Nesta terça-feira, 15, mais uma vez o Copom repetiu em sua ata que "alterações de política fiscal que afetem a trajetória da dívida pública ou comprometam a âncora fiscal motivariam uma reavaliação, mesmo que o teto dos gastos ainda esteja nominalmente mantido", caindo assim um dos condicionantes para a manutenção da prescrição futura, o que deveria levar a uma mudança na comunicação.

Além disso, os membros do Copom discutiram as duas outras cláusula da prescrição futura: a convergência das expectativas e das projeções de inflação para a meta. "Na avaliação do Copom, essa convergência pode ocorrer por duas razões: pela elevação das expectativas e projeções para 2021; e pela mudança do horizonte, com aumento do peso relativo do ano-calendário 2022, para o qual as expectativas e projeções estão, no momento, suficientemente próximas da meta". Por fim, eles reforçam que a retirada da prescrição futura não implica elevação imediata do juro.

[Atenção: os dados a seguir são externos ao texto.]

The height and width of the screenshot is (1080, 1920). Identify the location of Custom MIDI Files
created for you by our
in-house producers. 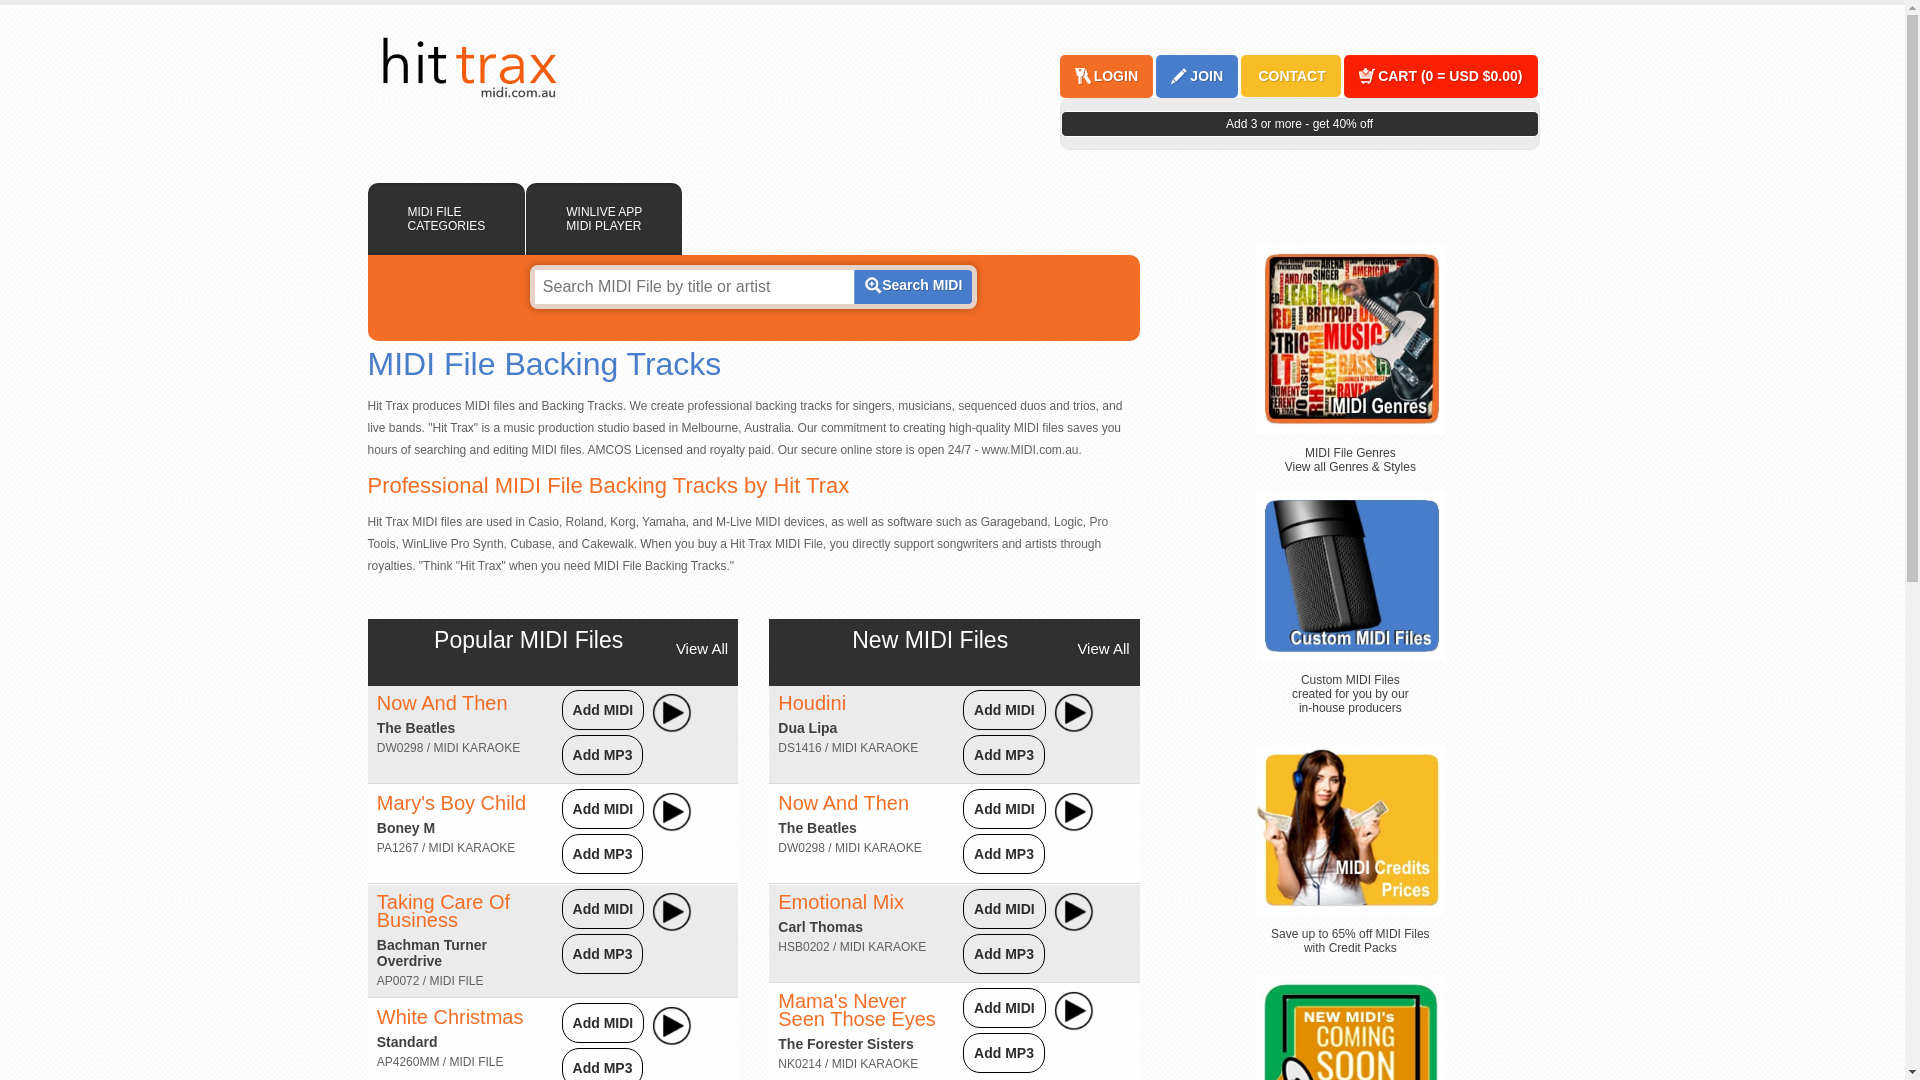
(1350, 694).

Após a divulgação da ata do Copom, nesta terça-feira, nosso time de Macroeconomia reforçou que o tom utilizado na ata reforça nossa expectativa de manutenção da prescrição futura em janeiro.

Para nossos especialistas, além da incerteza sobre o ritmo de recuperação da economia frente à pandemia e ao fim do auxílio emergencial, a descompressão da inflação de curto prazo deverá dar conforto para a autoridade monetária manter a prescrição futura por mais tempo

Para nossos especialistas, possivelmente esse movimento de retirada da prescrição futura será feito em março ou no terceiro trimestre, quando o foco maior estará na inflação de 2022. Desse modo, mantemos nossa projeção de Selic a 3% ao ano no final de 2021.